Health-Related Physical Fitness (HRPF)
As described previously (16) HRPF was tested by five tasks of the FITNESSGRAM® test battery in standardized order. In brief, it's a fitness test where curl-ups and push-ups were performed to test upper body strength. Upper body flexibility was tested by shoulder stretch task and lower body flexibility by the sit and reach test. For trunk extensor strength and flexibility, the trunk lift (distance chin to the ground after lifting the upper body out of the prone position) was applied for two tries (17, 18). Detailed insights in the testing procedure can be accesses from the online supplement of our previous study in TCPC patients (18). For the analyses the mean of the left and right-sided test in shoulder stretch and sit and reach were used as well as the maximum out of two trunk lifts. The raw values from the FITNESSGRAM® were transformed into standard deviation scores (z-score). The tests were carried out by one person out of three experienced and well trained examiners.
Health-Related Quality of Life (HRQoL)
For the assessment of HRQoL from a subjective perspective we used the paper version of the KINDL®, an age-adapted, self-report questionnaire that is internationally accepted and standardized (19, 20). The children had to fill in the questionnaire without help, only a few of the younger children, who still had problems with reading, had individual questions read aloud. As previously described (5) the questionnaire consists of 24 items (referring to the past week) that have to be answered on a 5-point Likert scale (never, seldom, sometimes, often, and always). Those items were then converted into a HRQoL score and into six subscales (physical, emotional well-being, self-esteem, family, friends, everyday functioning) which has a range from 0 (worst) to 100 (best). The questionnaire can be accessed via this URL https://www.kindl.org.
Data Analyses
Descriptive data was expressed in mean values and standard deviation (mean ± SD).

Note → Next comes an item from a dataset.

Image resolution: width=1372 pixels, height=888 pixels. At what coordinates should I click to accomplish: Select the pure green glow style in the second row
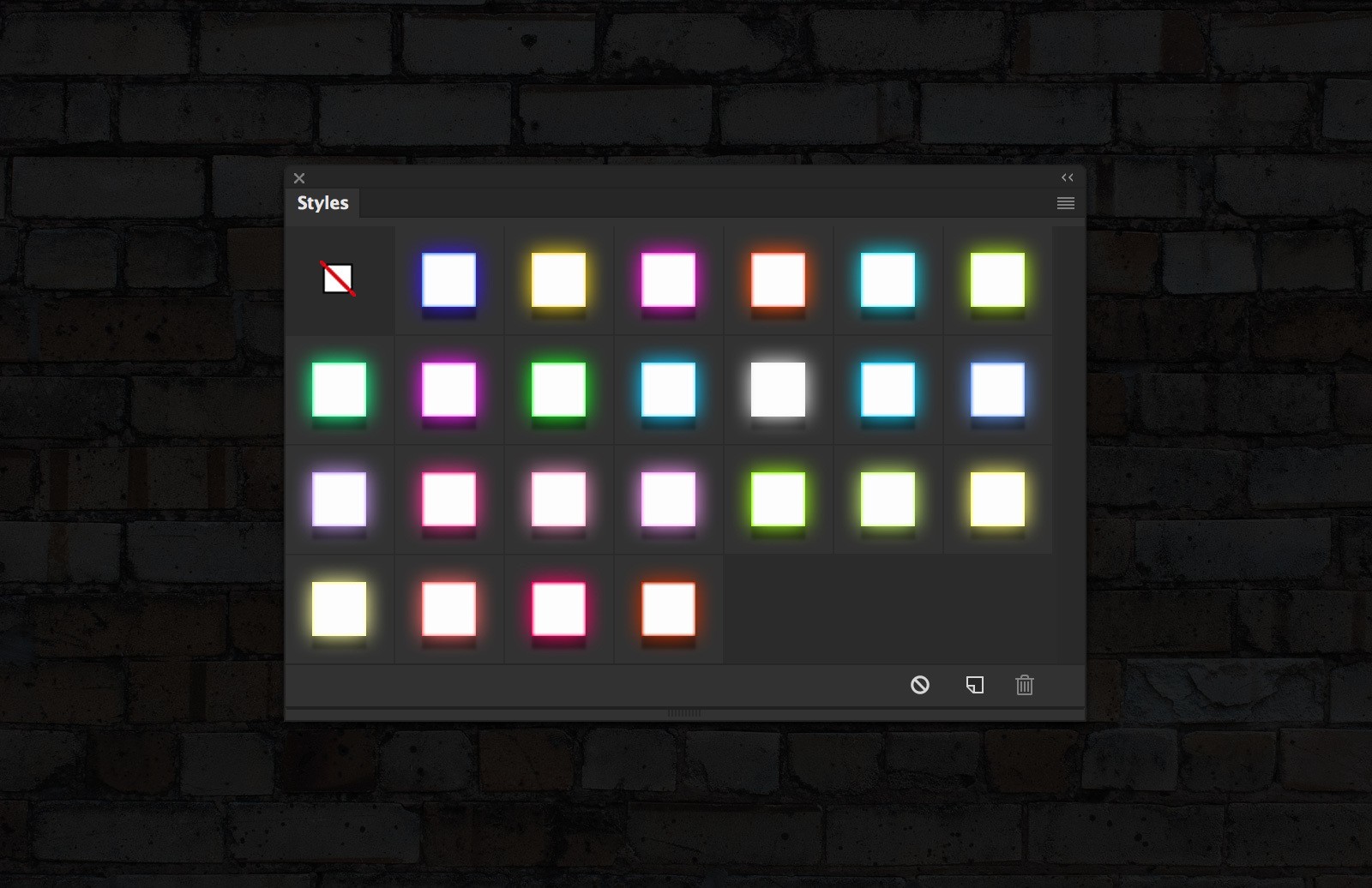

Simple group comparison between patients with isolated shunt and healthy CG, and the comparison of data from ASD and VSD were analyzed with Student's t-test for independent samples or chi square test if appropriate.
The raw values from the FITNESSGRAM®were transformed into standard deviation scores (z-score) based on the test results of the CG. First, LMS values for the CG were calculated according to Cole (21) using R-Studio (version 0.99.879, R-Studio Inc.) with the module extensions gamlss (version 3.4-8) and AGD (version 0.34). Second, these LMS values were used to calculate z-score values for the ASD and VSD patients.
For comparison of HRPF and HRQoL within the CG and children with ASD and/or VSD, a generalized linear model (GLM) was used to assess mean differences between groups. For the comparison of HRPF a simple GLM without covariates was used since LMS transformation into z-scores already adjusted for sex and age.
All calculations were performed using SPSS 23.0 software (IBM Corp., Armonk, NY, USA). Two-sided p < 0.050 were considered significant.
Results
As Table 1 illustrates, children with isolated shunts were slightly younger, smaller and lighter as the healthy controls and also some other small differences between children with ASD and VSD occurred.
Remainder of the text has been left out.